----- Passage given -----

Tag Archives: sean taylor

Eric Rivera Sentenced to 57.5 Years for Sean Taylor Murder

Mr. Rivera was sentenced to just short of 60 years for his conviction and involvement in the murder of Sean Taylor. It’s a lot of time, but it’s less than the life sentence he was facing. It is one of the longest “term of years” I have seen someone sentenced to in Florida, that is, short of a life sentence. Mr. Rivera will have to serve at least 85% of the sentence before any possibility of release. Since he is a relatively young man, he has the prospect of being released during his lifetime.

Eric Rivera's Mug Shot

Eric Rivera’s Mug Shot

The trial itself will be appealed, and having followed the case, I think there are some interesting issues that could cause the verdict to be overturned. One major issue is that the judge refused to allow the defense expert to testify about his opinions that the confession was not voluntary. I suspect the appellate court will have concerns about the Defendant not being allowed to present key evidence of his defense to the jury. Crimcourts will continue to follow the case.

Eric Rivera to be Sentenced for Sean Taylor Murder


Eric Rivera's Mug Shot

Eric Rivera’s Mug Shot

Eric Rivera faces life in prison when he is sentenced today. He was convicted in the home invasion that led to the killing of NFL star Sean Taylor. He was not found guilty of 1st degree murder, which would have mandated a life sentence, but still could face life.

How the Cops Nearly Blew the Murder Trial of Eric Rivera #seantaylor

  • The State’s case against Eric Rivera was premised heavily on his videotaped confession.
  • In spite of that recorded confession, the jury found him not guilty of the most serious offense, after days of deliberation
Eric Rivera's Confession

Eric Rivera’s Confession

Four days into the jury deliberation on the charges against Eric Rivera, it was shaping up to be a greater upset than the Casey Anthony acquittal. Unlike that case, based wholly on circumstantial evidence, the case against Rivera looked like a slam dunk. Just days after NFL and Miami Hurricane star Sean Taylor was killed during a botched robbery, tips led detectives to Rivera and four confederates. Rivera agreed to speak to detectives and, on video, admitted to taking part in the robbery, kicking in Taylor’s door, and firing the fatal shot. Trial watchers expected a very quick finding of guilt, and the extensive deliberations must have had the prosecutors sweating.

----- Records supplied -----

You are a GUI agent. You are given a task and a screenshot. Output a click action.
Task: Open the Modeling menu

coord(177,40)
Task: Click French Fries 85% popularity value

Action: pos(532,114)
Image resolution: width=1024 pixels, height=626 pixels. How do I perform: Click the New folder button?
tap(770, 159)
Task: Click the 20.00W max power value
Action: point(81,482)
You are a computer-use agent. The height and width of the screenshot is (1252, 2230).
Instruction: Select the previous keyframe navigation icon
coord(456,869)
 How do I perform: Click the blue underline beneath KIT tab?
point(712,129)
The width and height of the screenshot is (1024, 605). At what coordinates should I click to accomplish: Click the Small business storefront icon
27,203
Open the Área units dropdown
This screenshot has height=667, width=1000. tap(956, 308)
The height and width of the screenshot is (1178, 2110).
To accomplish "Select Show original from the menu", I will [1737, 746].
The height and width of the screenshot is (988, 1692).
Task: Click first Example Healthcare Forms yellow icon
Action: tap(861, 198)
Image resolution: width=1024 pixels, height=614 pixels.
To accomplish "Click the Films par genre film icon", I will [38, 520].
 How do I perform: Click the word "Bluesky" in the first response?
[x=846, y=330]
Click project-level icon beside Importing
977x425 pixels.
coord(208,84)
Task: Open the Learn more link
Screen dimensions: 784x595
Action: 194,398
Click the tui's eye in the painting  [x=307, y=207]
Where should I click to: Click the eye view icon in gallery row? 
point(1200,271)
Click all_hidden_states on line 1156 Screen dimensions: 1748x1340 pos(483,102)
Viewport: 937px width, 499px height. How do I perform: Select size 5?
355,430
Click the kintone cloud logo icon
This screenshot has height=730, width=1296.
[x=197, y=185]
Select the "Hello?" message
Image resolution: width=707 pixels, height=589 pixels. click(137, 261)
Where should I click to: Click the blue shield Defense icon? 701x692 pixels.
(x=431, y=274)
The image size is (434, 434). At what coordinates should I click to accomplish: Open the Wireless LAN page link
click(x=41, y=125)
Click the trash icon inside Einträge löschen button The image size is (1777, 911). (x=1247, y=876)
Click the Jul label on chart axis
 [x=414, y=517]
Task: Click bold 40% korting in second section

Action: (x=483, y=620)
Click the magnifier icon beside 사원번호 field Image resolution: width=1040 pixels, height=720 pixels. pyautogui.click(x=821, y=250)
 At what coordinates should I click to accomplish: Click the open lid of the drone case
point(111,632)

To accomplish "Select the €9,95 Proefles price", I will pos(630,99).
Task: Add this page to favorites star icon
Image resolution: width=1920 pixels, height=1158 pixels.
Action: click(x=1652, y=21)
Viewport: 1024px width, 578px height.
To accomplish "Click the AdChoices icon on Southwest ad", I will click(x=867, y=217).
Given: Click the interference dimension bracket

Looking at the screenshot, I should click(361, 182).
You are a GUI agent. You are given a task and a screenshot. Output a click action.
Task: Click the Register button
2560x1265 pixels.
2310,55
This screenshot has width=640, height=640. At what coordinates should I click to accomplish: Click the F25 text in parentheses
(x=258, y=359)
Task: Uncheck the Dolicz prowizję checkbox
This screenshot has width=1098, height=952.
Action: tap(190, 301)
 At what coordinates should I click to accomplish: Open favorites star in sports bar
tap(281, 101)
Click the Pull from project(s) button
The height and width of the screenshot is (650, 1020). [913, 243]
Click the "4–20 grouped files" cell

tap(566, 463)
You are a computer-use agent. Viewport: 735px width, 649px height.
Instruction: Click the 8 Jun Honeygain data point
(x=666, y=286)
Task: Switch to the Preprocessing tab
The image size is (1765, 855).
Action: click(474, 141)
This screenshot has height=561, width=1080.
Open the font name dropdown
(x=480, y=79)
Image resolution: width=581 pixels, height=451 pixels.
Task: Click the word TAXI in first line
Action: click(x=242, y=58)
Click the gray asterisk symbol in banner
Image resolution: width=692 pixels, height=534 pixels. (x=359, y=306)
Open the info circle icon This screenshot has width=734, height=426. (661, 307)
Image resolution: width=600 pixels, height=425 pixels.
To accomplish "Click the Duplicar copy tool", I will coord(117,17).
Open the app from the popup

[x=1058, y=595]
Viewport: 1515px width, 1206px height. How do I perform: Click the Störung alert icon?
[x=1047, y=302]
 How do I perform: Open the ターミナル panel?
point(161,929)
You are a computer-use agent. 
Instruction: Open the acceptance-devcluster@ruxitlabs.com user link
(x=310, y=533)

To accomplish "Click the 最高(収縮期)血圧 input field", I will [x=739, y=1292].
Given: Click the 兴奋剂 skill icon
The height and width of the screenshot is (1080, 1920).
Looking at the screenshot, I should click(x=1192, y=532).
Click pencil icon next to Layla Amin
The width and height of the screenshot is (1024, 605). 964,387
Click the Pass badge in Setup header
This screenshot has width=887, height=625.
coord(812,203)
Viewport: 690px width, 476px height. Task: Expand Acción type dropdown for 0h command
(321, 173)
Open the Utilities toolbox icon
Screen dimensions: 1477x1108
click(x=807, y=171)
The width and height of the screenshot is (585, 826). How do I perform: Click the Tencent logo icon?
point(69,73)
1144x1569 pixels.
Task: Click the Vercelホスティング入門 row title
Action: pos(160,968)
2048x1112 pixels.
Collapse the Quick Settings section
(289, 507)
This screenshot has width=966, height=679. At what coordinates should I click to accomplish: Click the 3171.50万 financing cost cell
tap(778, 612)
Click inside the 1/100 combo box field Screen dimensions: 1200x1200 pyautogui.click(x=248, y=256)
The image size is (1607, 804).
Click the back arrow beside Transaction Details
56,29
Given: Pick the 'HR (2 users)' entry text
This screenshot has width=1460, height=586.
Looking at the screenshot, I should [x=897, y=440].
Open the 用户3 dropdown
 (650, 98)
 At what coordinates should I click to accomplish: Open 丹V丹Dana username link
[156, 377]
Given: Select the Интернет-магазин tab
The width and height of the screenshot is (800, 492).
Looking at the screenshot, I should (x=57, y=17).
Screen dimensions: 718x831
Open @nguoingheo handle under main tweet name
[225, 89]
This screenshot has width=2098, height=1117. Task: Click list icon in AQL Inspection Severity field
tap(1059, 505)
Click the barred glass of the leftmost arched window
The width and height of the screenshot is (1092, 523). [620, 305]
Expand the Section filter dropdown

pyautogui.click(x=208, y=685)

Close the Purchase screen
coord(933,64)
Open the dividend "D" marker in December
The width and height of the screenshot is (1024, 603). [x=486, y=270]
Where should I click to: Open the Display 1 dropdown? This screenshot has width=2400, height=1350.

-----

▶ _List of tasks_:
(A) Answer these questions about the Sean Taylor murder case text:
(i) What minimum share of the sentence must Rivera serve before any possibility of release?
(ii) What did the judge refuse to let the defense expert testify about?
(iii) How many confederates did tips lead detectives to along with Rivera?
(B) Revise the Sean Taylor murder case text by writing out the stretch from "How the Cops" through "his videotaped confession." again, with "videotaped" changed to "recorded".
Work from the text alone.

▶ _Answers to the exercises_:
(A)
(i) At least 85%.
(ii) His opinions that the confession was not voluntary.
(iii) Four.

(B)
How the Cops Nearly Blew the Murder Trial of Eric Rivera #seantaylor

  • The State’s case against Eric Rivera was premised heavily on his recorded confession.